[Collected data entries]
╭──
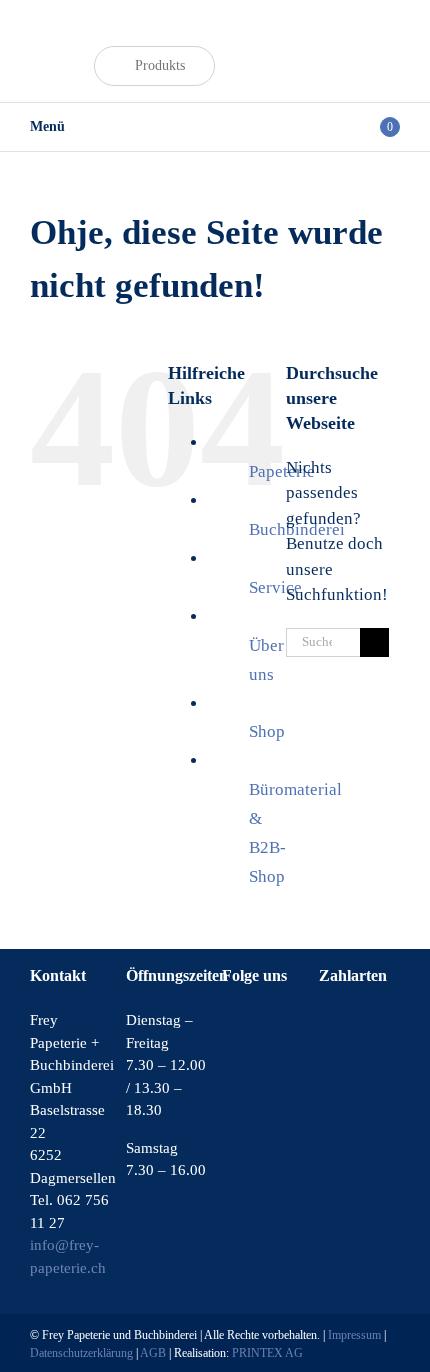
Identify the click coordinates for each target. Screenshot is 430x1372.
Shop (267, 731)
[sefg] (58, 36)
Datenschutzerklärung (81, 1353)
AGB (153, 1353)
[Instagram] (255, 1022)
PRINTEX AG (267, 1353)
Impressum (354, 1335)
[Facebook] (228, 1022)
╰──
A word-for-word transcription of the entries above, free of images, is what is wanted.

__SOLUTION FOR THIS EXERCISE__:
Identify the click coordinates for each target. Screenshot is 430x1372.
Shop (267, 731)
[sefg] (58, 36)
Datenschutzerklärung (81, 1353)
AGB (153, 1353)
[Instagram] (255, 1022)
PRINTEX AG (267, 1353)
Impressum (354, 1335)
[Facebook] (228, 1022)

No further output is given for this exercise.